**Selected extract:**
Re: EOCred: cost of a credential

Thank you all. I have moved the discussion page 
<https://www.w3.org/community/eocred-schema/wiki/Costs_for_educational_/_occupational_credential> 
on the wiki out of my drafting space and into the main wiki. I have 
added JSON-LD examples for a couple of the more complex cases discussed. 
They should validate as much as can be expected in Google's structured 
data testing tool 
<https://search.google.com/structured-data/testing-tool> and the 
serialization it produces is quite interesting. I hope the extra 
examples haven't just made the discussion more complex. I thought it 
useful to show how the vocabulary could be used to handle the use cases 
that had been discussed, even though there are many choices in there 
that would depend on implementation issues.

Phil


On 11/02/18 20:48, Nate Otto wrote:

> +1 to using Offer and trying to stick pretty close to its prototypical 
> usage. +1 to keeping our recommendation as simple as possible here, 
> even if we can't handle every use case.
>
> >From my team's experience, the most compelling use cases are ones 
> where there are clear direct costs associate with the credential. That 
> applies to a credential where you pay for the assessment and to 
> credentials awarded as part of a course with direct costs.
>
> I like the idea of investigating AggregateOffer, though we may find 
> our desire to present "An estimated total of direct and typical 
> indirect costs of obtaining a credential.
>
> There are two different ways implementation of cost could fail to 
> produce a useful ecosystem. (a) implementation doesn't cover enough % 
> of the credentials in a market niche to give users enough data to 
> meaningfully compare credentials, which could be exacerbated if we 
> target too narrow a slice of use cases. Or, (b), we achieve enough 
> implementation to compare by including less specific data and/or more 
> complicated/varied data structures to describe a broad range of 
> estimated costs that might potentially be related to the credential 
> ("The estimated February 2018 cost of 20 gallons of gasoline for 
> commuting to class") that it's impossible to get any useful comparison 
> between credentials.

(Source data)

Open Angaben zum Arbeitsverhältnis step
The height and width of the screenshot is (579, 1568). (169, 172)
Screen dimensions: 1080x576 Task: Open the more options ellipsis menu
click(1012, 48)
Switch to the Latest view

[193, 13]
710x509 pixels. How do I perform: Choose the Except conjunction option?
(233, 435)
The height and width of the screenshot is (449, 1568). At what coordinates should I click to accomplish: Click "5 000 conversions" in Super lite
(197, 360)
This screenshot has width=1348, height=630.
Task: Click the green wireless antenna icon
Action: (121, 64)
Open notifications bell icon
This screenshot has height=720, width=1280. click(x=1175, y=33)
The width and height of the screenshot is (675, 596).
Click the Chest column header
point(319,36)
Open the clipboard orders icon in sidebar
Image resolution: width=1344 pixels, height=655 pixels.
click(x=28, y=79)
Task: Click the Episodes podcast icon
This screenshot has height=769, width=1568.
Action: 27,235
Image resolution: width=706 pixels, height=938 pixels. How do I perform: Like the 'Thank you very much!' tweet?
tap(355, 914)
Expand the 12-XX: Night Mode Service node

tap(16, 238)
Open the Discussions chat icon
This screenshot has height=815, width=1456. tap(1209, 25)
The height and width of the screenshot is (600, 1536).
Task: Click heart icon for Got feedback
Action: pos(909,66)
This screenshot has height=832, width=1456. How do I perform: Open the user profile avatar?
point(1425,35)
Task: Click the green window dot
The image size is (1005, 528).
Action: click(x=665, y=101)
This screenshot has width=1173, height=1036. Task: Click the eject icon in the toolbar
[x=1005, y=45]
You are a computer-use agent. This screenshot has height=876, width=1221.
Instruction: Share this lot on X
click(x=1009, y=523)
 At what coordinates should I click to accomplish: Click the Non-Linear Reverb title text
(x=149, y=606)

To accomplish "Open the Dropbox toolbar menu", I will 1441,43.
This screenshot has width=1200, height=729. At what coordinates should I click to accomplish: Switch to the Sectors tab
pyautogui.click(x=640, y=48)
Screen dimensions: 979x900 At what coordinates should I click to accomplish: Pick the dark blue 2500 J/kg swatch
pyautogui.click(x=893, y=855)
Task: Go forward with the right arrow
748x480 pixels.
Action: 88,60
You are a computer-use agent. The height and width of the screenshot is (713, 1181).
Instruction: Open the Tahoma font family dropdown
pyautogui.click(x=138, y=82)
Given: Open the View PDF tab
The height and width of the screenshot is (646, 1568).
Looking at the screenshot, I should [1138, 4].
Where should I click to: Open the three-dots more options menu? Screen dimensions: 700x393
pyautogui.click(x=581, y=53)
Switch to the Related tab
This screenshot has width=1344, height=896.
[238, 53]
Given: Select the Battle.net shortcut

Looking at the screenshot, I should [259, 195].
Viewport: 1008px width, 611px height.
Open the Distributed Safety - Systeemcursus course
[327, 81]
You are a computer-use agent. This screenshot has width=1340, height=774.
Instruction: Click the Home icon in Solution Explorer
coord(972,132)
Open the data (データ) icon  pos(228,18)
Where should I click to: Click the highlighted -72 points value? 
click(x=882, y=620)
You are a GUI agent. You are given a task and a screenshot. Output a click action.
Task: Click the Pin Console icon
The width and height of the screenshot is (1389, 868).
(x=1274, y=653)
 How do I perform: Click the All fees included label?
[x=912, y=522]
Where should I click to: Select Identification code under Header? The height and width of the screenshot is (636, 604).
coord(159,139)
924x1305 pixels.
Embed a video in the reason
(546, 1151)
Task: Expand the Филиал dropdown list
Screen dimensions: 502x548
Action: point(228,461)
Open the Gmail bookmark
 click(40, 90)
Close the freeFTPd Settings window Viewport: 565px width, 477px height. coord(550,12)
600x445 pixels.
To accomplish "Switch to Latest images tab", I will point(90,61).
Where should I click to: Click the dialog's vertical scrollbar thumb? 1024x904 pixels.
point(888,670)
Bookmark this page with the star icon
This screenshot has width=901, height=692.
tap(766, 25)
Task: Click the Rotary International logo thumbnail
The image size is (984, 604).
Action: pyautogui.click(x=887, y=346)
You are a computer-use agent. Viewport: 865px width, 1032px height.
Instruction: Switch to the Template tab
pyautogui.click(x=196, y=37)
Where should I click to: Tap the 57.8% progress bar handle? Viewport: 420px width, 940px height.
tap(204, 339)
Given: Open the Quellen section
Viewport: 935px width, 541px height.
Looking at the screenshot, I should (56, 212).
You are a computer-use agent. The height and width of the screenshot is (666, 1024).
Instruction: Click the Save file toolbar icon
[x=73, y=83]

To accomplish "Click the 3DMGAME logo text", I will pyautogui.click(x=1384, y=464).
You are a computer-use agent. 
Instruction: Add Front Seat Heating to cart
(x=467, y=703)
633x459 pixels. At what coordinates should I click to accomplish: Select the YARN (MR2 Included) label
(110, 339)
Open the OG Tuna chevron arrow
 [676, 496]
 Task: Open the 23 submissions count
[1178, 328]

**Task to complete:** In the message about the cost of a credential, reproduce word for word the part that opens with the words containing "On 11/02/18 20:48, Nate" and closes with "every use case.".

**Result for this exercise:**
On 11/02/18 20:48, Nate Otto wrote:

> +1 to using Offer and trying to stick pretty close to its prototypical 
> usage. +1 to keeping our recommendation as simple as possible here, 
> even if we can't handle every use case.